Many Palestinians had been refusing to visit the complex as long as the metal detectors were there, holding prayers in the street outside the Old City instead.
Israel said the metal detectors were necessary to prevent weapons being smuggled in. It followed the killing on 14 July of two Israeli policemen by Israeli-Arab gunmen, who police allege had hidden their weapons on the hilltop site known to Jews as the Temple Mount and Muslims as Haram al-Sharif.
Palestinians see the installation as an attempt by Israel to assert further control over the site of their holy shrine in occupied East Jerusalem - the mosque that also acts as a powerful symbol of their national aspiration.
For Israel's government, the move represented the need to secure what one minister called "the most sensitive location on Earth" - Judaism's most holy place - after the murder of two Israeli police officers close by.
International calls for a solution have added to the pressure on both sides - which were dealing with complex internal politics too - but it is still not clear this crisis has been entirely resolved.
The Temple Mount/Haram al-Sharif in Jerusalem's Old City is sacred to both Jews and Muslims.
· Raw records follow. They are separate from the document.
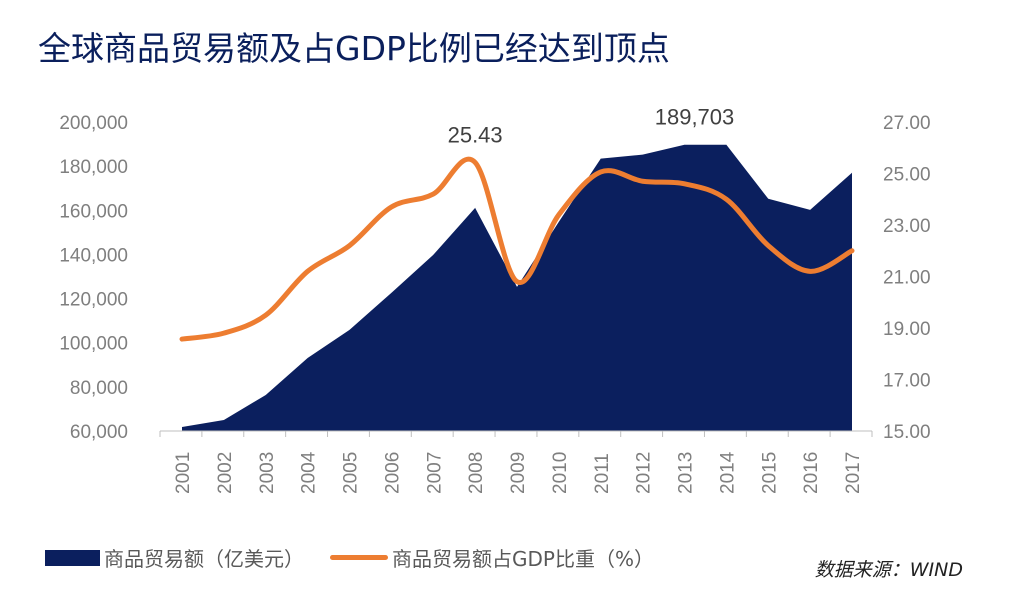  Describe the element at coordinates (907, 382) in the screenshot. I see `right-tick-label: 17.00` at that location.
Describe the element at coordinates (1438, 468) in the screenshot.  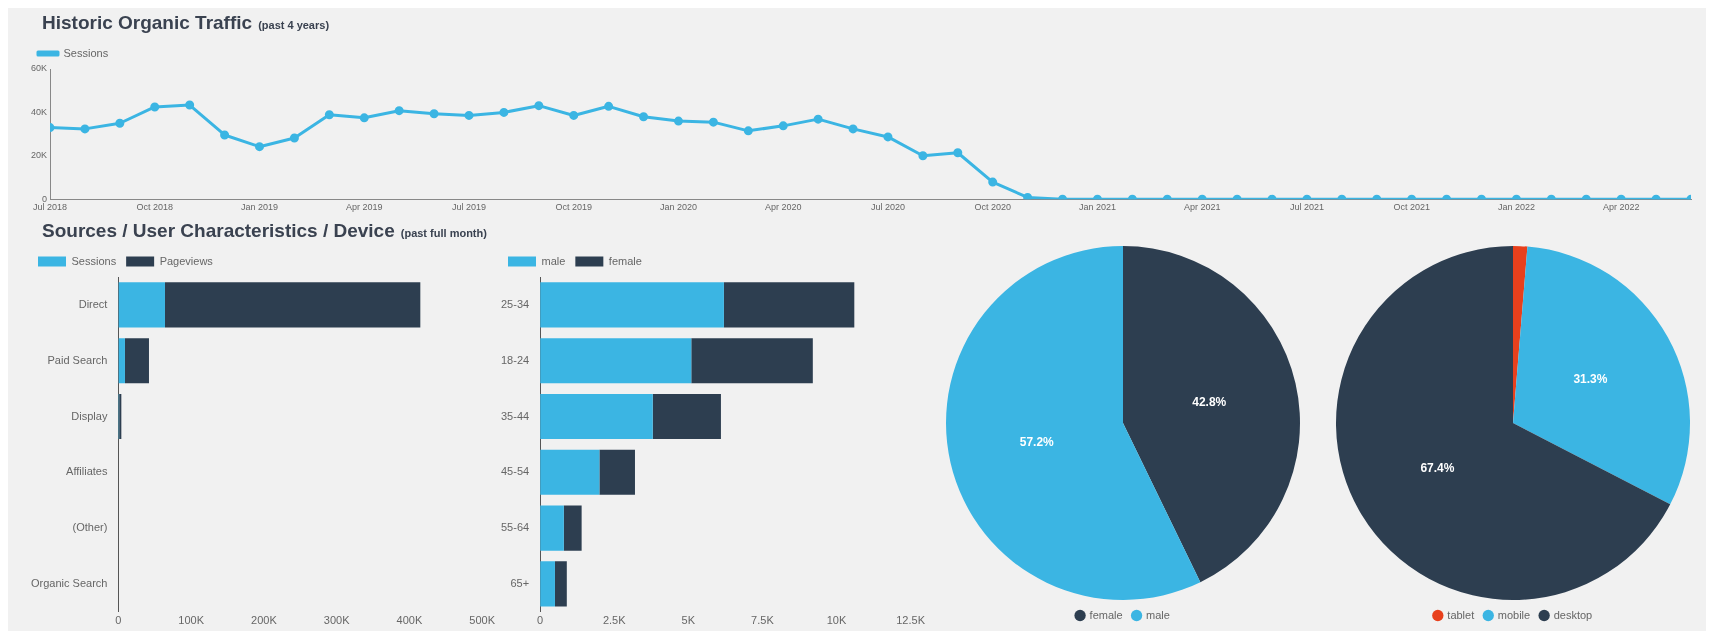
I see `data-label: 67.4%` at that location.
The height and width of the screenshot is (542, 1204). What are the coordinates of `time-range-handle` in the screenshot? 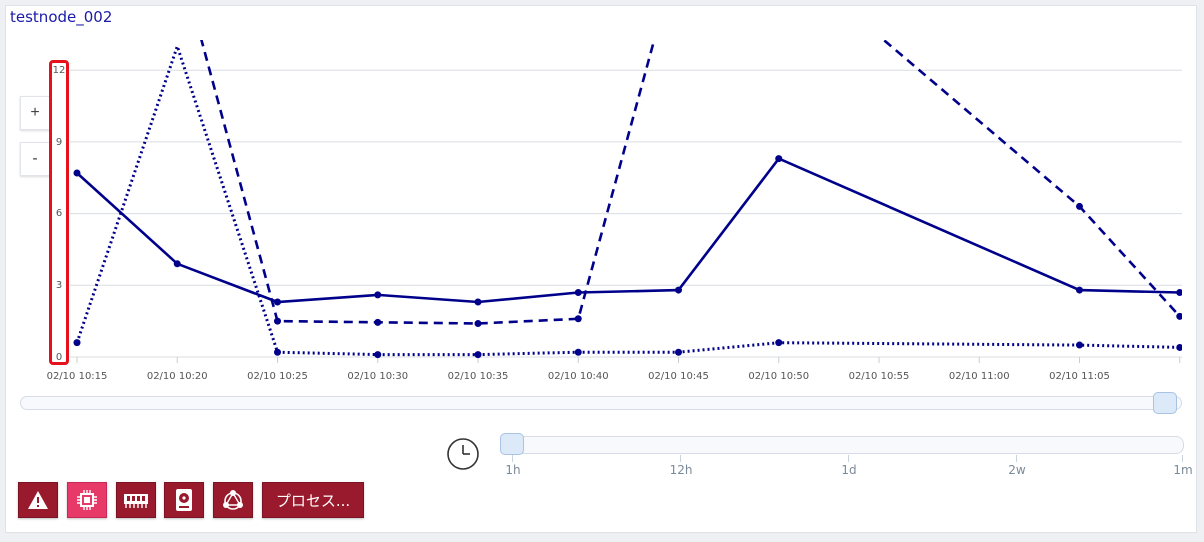 It's located at (512, 444).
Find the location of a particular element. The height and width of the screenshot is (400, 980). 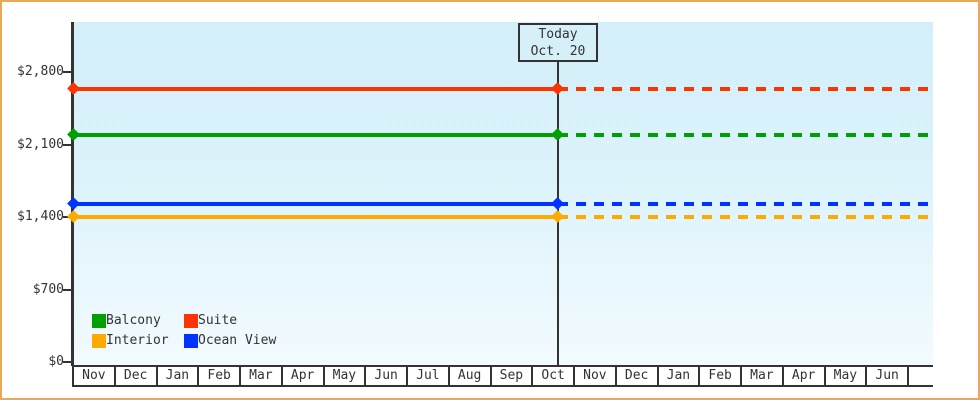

Jews revere it as the location of two Biblical Temples and holiest site in Judaism. It is also the al-Aqsa mosque compound, the third holiest site in Islam.
The area, in East Jerusalem, has been under Israeli occupation since the 1967 Middle East war.
Under the arrangement, Israel is responsible for security and a Jordanian-funded religious trust, or Waqf, looks after the day-to-day running of the site.